Sesamoid are a special type of bone that are found in the knee, wrist and behind the big toe. Unlike other bones of the body, these bones do not articulate with other bones but are present under the tendons or embedded in the muscles. They provide a smooth surface over which the tendon can glide, increasing their ability to transmit muscle force. The knee cap or patella is the largest sesamoid bone in the body. Two small sesamoid bones are found on the underside of the big toe.

Causes

Trauma or injury is the most common cause of sesamoiditis; an injury to the soft tissues around the big toe joint and the sesamoid bone can result in sesamoiditis. Any acute injury such as muscle pull, ligament sprain, fracture of the sesamoid or the surrounding bones and a dislocation of the neighboring joints can result in sesamoiditis. Repetitive stress or chronic overuse can result in a stress fracture of the sesamoid bone which can be a cause of persistent pain. Sometimes a condition called osteonecrosis, caused by a lack of blood supply to the bone, can give rise to sesamoiditis. Frequent use of high heel shoes can aggravate the condition.

Symptoms

A dull, longstanding pain is the predominant symptom of sesamoiditis. Usually the pain is gradual in onset but in cases of fracture the onset of pain is sudden. Pain is aggravated by movement of the affected body part or any pressure over it. In some cases swelling and bruising may be present.

Diagnosis

A thorough physical examination is essential for the diagnosis of sesamoiditis. Your physician will check for tenderness and aggravation of pain on movement. The examination helps evaluate the type and cause of the injury. X-rays may be ordered to confirm the diagnosis. In case an X-ray is inconclusive your physician may order a bone scan.

Treatment

Usually the treatment of sesamoiditis is non-surgical. In very rare cases, surgery is considered when the non-surgical approach fails to provide any benefit.

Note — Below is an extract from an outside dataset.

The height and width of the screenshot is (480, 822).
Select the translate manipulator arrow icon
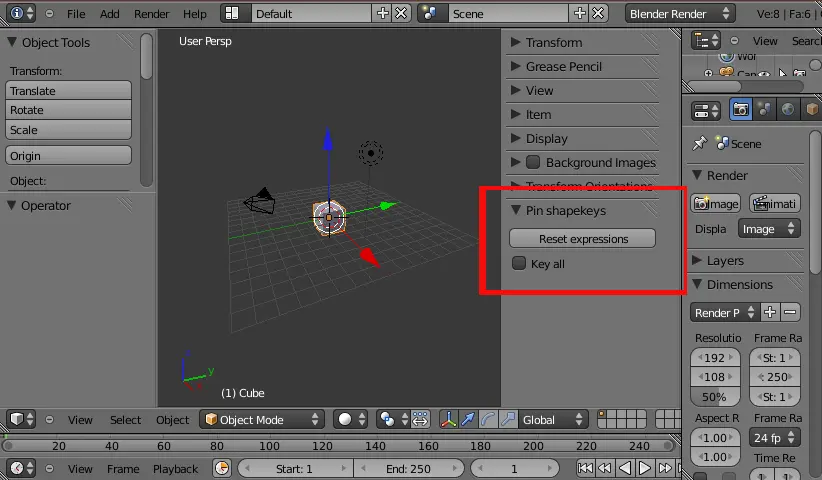click(x=467, y=420)
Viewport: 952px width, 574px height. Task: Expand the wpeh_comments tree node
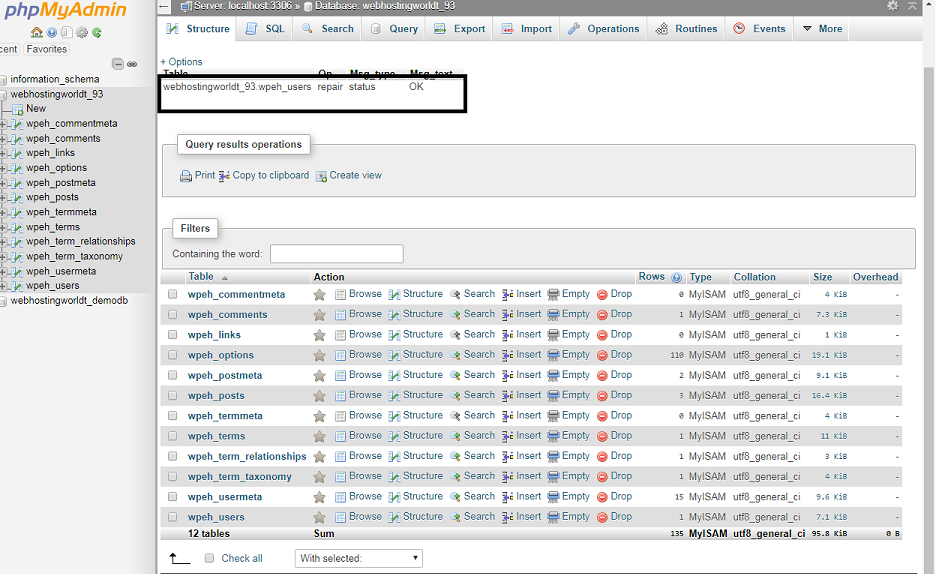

The non-surgical treatment options include:

Immobilization: Take adequate rest and place the foot in a removable cast. Avoid activities which cause pain. Crutches may be used to avoid weight bearing on the affected bone.

Padding and strapping: A pad may be used to cushion the inflamed area. Strapping can be used to relieve the muscle tension around the inflammation.

Physical therapy: Some exercises such as range of motion exercises and strengthening exercises may be advised to improve the condition. Ultrasound therapy can also be helpful in relieving pain.

Orthotic devices: Some orthotic devices such as special shoes that cushion the injured area can relieve the pressure over the affected sesamoid.

Oral medications: Non-steroidal anti-inflammatory (NSAIDs) medications may be used for the reduction of pain and inflammation.

Steroid injection: Sometimes a steroid injection may be used to reduce the pain.

Prevention

A recurrence of the sesamoiditis can be prevented by following a few simple measures which include:

  • Use appropriate shoes with proper padding.
  • Follow physical therapy for improving gait and strength.
  • Avoid the use of high heel shoes and other activities associated with aggravation of pain.